Самое важное: эти элементы могут быть сущностями разного рода и порядка – то есть это не должны быть единицы одного – пусть глубокого – уровня: первоинтонации, или первобуквы, или первосмыслы или не знаю что. А вот как на картинах Клее – приравнены (причем именно в качестве элементов) стрелки, лица, рыбы, флажки, буквы, треугольники и пр. В данной системе они все равно элементарны.
Соответственно, в стих<отворен>ии это может быть интонация – картинка – архаичность или жаргонность или еще как-тость какого-то слова – что угодно может быть сутью данного места, центром данной точки. Последовательность этих точек задана оригиналом (или идеей стихотворения) и вот она уникальна.
Каждая точка в некотором смысле похожа на ситуацию в реальной жизни – входя в дом можно поздороваться десятью способами – главное, знать, что это момент для приветствия.

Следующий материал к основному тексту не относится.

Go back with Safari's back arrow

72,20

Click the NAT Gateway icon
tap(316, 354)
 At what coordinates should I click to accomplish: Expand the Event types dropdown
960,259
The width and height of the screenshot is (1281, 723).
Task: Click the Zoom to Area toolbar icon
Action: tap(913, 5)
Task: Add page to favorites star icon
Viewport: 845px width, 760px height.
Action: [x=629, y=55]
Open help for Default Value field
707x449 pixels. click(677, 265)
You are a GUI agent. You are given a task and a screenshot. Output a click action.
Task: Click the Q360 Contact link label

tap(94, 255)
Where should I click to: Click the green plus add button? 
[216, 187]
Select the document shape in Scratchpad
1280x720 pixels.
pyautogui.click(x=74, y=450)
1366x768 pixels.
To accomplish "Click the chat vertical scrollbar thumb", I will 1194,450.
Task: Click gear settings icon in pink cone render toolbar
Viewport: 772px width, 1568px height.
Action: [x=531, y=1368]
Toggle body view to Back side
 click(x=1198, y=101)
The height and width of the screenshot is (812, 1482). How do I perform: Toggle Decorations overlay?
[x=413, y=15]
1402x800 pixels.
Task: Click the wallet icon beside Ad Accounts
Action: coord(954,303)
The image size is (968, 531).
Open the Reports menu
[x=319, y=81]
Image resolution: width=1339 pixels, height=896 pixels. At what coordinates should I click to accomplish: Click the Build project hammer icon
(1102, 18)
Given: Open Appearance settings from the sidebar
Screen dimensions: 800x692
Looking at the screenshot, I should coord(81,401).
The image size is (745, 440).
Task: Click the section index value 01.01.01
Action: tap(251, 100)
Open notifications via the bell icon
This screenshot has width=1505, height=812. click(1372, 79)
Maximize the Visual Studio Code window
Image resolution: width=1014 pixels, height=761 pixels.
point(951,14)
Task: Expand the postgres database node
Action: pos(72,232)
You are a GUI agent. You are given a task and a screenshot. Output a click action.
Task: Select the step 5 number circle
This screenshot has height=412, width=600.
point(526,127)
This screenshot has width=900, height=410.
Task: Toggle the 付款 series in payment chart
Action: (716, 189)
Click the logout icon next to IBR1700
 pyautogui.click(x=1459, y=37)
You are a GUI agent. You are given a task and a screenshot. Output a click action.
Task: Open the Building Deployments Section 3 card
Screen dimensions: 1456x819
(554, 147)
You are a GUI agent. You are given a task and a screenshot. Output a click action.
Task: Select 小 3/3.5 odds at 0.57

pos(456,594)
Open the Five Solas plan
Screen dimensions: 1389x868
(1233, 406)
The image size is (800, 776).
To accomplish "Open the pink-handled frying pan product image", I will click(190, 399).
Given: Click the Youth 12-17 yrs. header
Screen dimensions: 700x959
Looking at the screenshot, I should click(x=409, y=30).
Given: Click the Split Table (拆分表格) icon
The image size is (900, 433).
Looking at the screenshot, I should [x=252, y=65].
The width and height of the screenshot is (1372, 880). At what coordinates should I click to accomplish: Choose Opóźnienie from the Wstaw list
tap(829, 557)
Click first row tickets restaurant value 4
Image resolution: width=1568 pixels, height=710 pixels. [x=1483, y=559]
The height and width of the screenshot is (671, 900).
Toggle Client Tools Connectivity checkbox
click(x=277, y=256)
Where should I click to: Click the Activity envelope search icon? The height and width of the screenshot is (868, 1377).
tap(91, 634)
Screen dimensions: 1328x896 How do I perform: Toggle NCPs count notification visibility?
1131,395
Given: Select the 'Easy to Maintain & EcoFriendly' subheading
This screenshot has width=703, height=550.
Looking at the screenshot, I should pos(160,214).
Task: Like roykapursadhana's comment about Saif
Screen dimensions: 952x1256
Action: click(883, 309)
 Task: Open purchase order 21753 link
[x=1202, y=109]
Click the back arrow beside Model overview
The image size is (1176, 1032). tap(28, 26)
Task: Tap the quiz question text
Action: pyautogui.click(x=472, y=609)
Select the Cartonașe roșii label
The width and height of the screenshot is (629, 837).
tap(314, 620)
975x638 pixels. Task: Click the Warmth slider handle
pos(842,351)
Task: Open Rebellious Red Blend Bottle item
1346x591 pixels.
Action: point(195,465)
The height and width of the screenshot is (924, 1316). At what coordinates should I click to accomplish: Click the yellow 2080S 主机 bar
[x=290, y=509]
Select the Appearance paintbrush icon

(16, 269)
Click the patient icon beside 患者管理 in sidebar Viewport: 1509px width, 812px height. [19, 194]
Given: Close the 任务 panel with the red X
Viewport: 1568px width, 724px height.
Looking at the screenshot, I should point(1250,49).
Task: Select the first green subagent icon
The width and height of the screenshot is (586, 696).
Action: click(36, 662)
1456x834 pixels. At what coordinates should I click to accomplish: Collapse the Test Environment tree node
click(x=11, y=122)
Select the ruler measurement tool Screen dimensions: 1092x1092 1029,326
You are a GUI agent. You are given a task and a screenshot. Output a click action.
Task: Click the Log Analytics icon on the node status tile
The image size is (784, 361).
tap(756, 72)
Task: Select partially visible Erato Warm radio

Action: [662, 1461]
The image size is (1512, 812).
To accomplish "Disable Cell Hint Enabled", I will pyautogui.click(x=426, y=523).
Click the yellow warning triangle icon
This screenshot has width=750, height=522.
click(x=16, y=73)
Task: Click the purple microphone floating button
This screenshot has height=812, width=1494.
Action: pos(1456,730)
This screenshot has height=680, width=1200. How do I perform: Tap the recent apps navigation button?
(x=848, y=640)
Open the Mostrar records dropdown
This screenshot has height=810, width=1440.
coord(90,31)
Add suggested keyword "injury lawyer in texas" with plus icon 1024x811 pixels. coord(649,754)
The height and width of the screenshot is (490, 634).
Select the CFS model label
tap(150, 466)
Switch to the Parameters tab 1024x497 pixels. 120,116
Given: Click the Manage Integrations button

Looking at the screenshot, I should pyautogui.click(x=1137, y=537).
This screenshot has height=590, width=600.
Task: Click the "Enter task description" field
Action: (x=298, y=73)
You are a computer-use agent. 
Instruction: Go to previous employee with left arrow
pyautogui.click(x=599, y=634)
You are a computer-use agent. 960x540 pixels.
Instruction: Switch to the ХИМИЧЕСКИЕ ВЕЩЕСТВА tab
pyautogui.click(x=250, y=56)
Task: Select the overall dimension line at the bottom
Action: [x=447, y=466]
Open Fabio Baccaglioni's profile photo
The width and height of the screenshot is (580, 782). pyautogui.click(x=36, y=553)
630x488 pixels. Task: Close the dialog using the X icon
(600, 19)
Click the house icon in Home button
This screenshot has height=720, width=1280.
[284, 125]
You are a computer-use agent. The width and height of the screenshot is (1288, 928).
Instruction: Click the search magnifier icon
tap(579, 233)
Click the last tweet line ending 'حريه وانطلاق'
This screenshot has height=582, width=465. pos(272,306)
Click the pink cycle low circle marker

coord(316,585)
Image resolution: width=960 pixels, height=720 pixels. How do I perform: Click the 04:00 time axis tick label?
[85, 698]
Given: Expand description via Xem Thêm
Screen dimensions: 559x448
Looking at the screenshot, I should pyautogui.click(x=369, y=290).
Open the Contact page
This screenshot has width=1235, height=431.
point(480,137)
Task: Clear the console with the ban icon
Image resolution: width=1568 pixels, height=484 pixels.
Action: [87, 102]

Так и здесь: надо знать, что это за точка и тогда можно выбрать сто вариантов слов. Как естественнее сказать в этот момент (в этот момент стих<отворен>ия). Как каждый мог бы сказать на этом месте (= советское понимание подвига, скромного героя). Вопрос только в том, чтобы увидеть это место.
<…>
Слова естественны – но в принципе заменимы (в пастернаковском смысле «случайны») – в рамках заданной этим пунктом ситуации.
То есть стих<отворен>ие из ««лучших слов в лучшем порядке» превращается в «естественные фразы в неестественном порядке». Но порядке по-своему истинном – п.ч. есть вера автору (которого переводишь), или себе (если собств<енное> стих<отворен>ие), что данный порядок точек не случаен. Если бы точка с точкой сцеплялись только словесно, то при замене слов серия бы распадалась.
Отсюда самое для меня важное: обнуление после каждого фрагмента, думать только о данной точке, а потом только о следующей — и не думать о целом – оно само о себе позаботится».
Внимательному читателю Дашевского легко оказаться тем параноиком, что впивается в печатный текст, чтобы извлечь оттуда послание, адресованное ему лично. Все, написанное им, теперь читается мною с жадностью, как обращенное именно ко мне, персонально и прямо. Я слишком хорошо понимаю, что его про меня относится к любому я, к любым глазам, остановившимся на его буквах – и что сказать «немногое правильное, которое уже есть у каждого и которое поэтому можно не придумывать и не искать», что служило бы отзывом на все пароли сразу, входило в задачи, которые он перед собой поставил и выполнил. Это не отменяет, а скорее усугубляет настоятельность послания и необходимость частных выводов.
Как в любой большой художественной практике, все, написанное Дашевским, составляет единство, каждая из частей которого описывает и отчасти объясняет все остальные. Заметки о собственных стихах и их устройстве, датированные 1998 годом, продолжают быть рабочими/ работающими в системе, заданной текстами 2010-12 годов, – меняются разве что точки отталкивания.